* DATA:
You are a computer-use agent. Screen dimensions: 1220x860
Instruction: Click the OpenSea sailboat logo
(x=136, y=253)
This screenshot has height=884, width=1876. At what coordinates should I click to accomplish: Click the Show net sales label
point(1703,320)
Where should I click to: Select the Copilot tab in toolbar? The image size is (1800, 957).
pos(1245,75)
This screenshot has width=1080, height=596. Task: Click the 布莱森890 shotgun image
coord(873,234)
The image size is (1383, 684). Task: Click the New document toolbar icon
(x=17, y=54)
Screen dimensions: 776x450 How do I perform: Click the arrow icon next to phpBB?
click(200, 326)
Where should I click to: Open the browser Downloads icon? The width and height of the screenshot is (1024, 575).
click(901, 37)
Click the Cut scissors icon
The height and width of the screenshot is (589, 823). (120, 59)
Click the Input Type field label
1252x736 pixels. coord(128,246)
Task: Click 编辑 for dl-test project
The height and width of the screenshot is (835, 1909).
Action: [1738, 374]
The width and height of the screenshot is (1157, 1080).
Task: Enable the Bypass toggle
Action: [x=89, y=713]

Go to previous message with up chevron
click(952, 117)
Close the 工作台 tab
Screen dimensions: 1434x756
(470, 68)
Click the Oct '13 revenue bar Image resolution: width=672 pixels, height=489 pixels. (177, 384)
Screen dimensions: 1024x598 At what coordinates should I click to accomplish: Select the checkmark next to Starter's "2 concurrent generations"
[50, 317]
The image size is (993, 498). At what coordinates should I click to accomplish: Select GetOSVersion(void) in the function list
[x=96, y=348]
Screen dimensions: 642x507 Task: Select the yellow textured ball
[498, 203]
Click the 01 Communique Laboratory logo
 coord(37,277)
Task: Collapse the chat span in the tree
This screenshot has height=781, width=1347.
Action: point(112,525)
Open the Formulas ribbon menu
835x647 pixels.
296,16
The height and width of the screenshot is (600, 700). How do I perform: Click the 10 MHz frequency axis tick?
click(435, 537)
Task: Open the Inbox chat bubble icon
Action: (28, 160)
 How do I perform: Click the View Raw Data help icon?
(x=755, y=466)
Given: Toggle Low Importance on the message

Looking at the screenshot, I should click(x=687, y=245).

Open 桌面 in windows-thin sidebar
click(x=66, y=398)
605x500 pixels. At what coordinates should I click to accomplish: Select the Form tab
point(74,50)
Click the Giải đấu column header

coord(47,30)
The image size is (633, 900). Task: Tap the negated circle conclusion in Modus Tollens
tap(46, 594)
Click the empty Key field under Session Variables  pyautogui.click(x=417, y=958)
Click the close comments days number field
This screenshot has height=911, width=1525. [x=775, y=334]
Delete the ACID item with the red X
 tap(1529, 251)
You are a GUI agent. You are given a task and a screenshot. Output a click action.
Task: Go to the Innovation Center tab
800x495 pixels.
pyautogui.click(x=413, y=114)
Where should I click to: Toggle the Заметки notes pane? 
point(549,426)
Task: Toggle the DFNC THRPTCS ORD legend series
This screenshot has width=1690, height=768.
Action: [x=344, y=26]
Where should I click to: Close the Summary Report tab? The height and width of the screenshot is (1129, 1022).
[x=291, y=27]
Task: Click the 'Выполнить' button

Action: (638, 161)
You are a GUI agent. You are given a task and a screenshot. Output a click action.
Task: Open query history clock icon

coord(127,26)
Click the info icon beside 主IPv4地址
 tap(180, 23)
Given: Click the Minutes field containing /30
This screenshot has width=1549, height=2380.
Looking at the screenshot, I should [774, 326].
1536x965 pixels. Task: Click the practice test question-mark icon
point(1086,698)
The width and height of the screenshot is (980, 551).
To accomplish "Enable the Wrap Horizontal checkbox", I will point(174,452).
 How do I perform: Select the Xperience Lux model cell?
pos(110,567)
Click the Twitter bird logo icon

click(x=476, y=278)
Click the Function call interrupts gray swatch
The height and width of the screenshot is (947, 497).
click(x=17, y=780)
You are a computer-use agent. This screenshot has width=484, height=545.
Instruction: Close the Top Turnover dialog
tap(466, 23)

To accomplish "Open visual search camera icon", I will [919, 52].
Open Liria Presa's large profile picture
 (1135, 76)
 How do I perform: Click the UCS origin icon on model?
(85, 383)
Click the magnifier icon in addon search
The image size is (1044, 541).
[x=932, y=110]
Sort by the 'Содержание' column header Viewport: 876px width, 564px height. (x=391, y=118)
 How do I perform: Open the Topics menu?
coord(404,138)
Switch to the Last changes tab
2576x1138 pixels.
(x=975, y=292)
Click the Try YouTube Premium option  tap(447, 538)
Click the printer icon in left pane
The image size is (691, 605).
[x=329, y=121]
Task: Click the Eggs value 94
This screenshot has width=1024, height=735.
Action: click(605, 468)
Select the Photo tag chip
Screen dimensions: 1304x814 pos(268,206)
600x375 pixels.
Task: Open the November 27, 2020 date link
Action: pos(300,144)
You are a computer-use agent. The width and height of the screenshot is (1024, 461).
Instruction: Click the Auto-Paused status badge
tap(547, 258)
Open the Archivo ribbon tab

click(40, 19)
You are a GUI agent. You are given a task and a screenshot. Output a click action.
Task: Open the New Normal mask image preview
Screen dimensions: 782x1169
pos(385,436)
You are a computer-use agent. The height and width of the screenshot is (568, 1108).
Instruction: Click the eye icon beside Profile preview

* YOUR TASK: The task calls for all the records above to be repeated exactly.

* SOLUTION:
You are a computer-use agent. Screen dimensions: 1220x860
Instruction: Click the OpenSea sailboat logo
(x=136, y=253)
This screenshot has height=884, width=1876. At what coordinates should I click to accomplish: Click the Show net sales label
point(1703,320)
Where should I click to: Select the Copilot tab in toolbar? The image size is (1800, 957).
pos(1245,75)
This screenshot has width=1080, height=596. Task: Click the 布莱森890 shotgun image
coord(873,234)
The image size is (1383, 684). Task: Click the New document toolbar icon
(x=17, y=54)
Screen dimensions: 776x450 How do I perform: Click the arrow icon next to phpBB?
click(200, 326)
Where should I click to: Open the browser Downloads icon? The width and height of the screenshot is (1024, 575).
click(901, 37)
Click the Cut scissors icon
The height and width of the screenshot is (589, 823). (120, 59)
Click the Input Type field label
1252x736 pixels. coord(128,246)
Task: Click 编辑 for dl-test project
The height and width of the screenshot is (835, 1909).
Action: [1738, 374]
The width and height of the screenshot is (1157, 1080).
Task: Enable the Bypass toggle
Action: [x=89, y=713]

Go to previous message with up chevron
click(952, 117)
Close the 工作台 tab
Screen dimensions: 1434x756
(470, 68)
Click the Oct '13 revenue bar Image resolution: width=672 pixels, height=489 pixels. (177, 384)
Screen dimensions: 1024x598 At what coordinates should I click to accomplish: Select the checkmark next to Starter's "2 concurrent generations"
[50, 317]
The image size is (993, 498). At what coordinates should I click to accomplish: Select GetOSVersion(void) in the function list
[x=96, y=348]
Screen dimensions: 642x507 Task: Select the yellow textured ball
[498, 203]
Click the 01 Communique Laboratory logo
 coord(37,277)
Task: Collapse the chat span in the tree
This screenshot has height=781, width=1347.
Action: point(112,525)
Open the Formulas ribbon menu
835x647 pixels.
296,16
The height and width of the screenshot is (600, 700). How do I perform: Click the 10 MHz frequency axis tick?
click(435, 537)
Task: Open the Inbox chat bubble icon
Action: (28, 160)
 How do I perform: Click the View Raw Data help icon?
(x=755, y=466)
Given: Toggle Low Importance on the message

Looking at the screenshot, I should click(x=687, y=245).

Open 桌面 in windows-thin sidebar
click(x=66, y=398)
605x500 pixels. At what coordinates should I click to accomplish: Select the Form tab
point(74,50)
Click the Giải đấu column header

coord(47,30)
The image size is (633, 900). Task: Tap the negated circle conclusion in Modus Tollens
tap(46, 594)
Click the empty Key field under Session Variables  pyautogui.click(x=417, y=958)
Click the close comments days number field
This screenshot has height=911, width=1525. [x=775, y=334]
Delete the ACID item with the red X
 tap(1529, 251)
You are a GUI agent. You are given a task and a screenshot. Output a click action.
Task: Go to the Innovation Center tab
800x495 pixels.
pyautogui.click(x=413, y=114)
Where should I click to: Toggle the Заметки notes pane? 
point(549,426)
Task: Toggle the DFNC THRPTCS ORD legend series
This screenshot has width=1690, height=768.
Action: [x=344, y=26]
Where should I click to: Close the Summary Report tab? The height and width of the screenshot is (1129, 1022).
[x=291, y=27]
Task: Click the 'Выполнить' button

Action: (638, 161)
You are a GUI agent. You are given a task and a screenshot. Output a click action.
Task: Open query history clock icon

coord(127,26)
Click the info icon beside 主IPv4地址
 tap(180, 23)
Given: Click the Minutes field containing /30
This screenshot has width=1549, height=2380.
Looking at the screenshot, I should [774, 326].
1536x965 pixels. Task: Click the practice test question-mark icon
point(1086,698)
The width and height of the screenshot is (980, 551).
To accomplish "Enable the Wrap Horizontal checkbox", I will point(174,452).
 How do I perform: Select the Xperience Lux model cell?
pos(110,567)
Click the Twitter bird logo icon

click(x=476, y=278)
Click the Function call interrupts gray swatch
The height and width of the screenshot is (947, 497).
click(x=17, y=780)
You are a computer-use agent. This screenshot has width=484, height=545.
Instruction: Close the Top Turnover dialog
tap(466, 23)

To accomplish "Open visual search camera icon", I will [919, 52].
Open Liria Presa's large profile picture
 (1135, 76)
 How do I perform: Click the UCS origin icon on model?
(85, 383)
Click the magnifier icon in addon search
The image size is (1044, 541).
[x=932, y=110]
Sort by the 'Содержание' column header Viewport: 876px width, 564px height. (x=391, y=118)
 How do I perform: Open the Topics menu?
coord(404,138)
Switch to the Last changes tab
2576x1138 pixels.
(x=975, y=292)
Click the Try YouTube Premium option  tap(447, 538)
Click the printer icon in left pane
The image size is (691, 605).
[x=329, y=121]
Task: Click the Eggs value 94
This screenshot has width=1024, height=735.
Action: click(605, 468)
Select the Photo tag chip
Screen dimensions: 1304x814 pos(268,206)
600x375 pixels.
Task: Open the November 27, 2020 date link
Action: pos(300,144)
You are a computer-use agent. The width and height of the screenshot is (1024, 461).
Instruction: Click the Auto-Paused status badge
tap(547, 258)
Open the Archivo ribbon tab

click(40, 19)
You are a GUI agent. You are given a task and a screenshot. Output a click action.
Task: Open the New Normal mask image preview
Screen dimensions: 782x1169
pos(385,436)
You are a computer-use agent. The height and width of the screenshot is (568, 1108).
Instruction: Click the eye icon beside Profile preview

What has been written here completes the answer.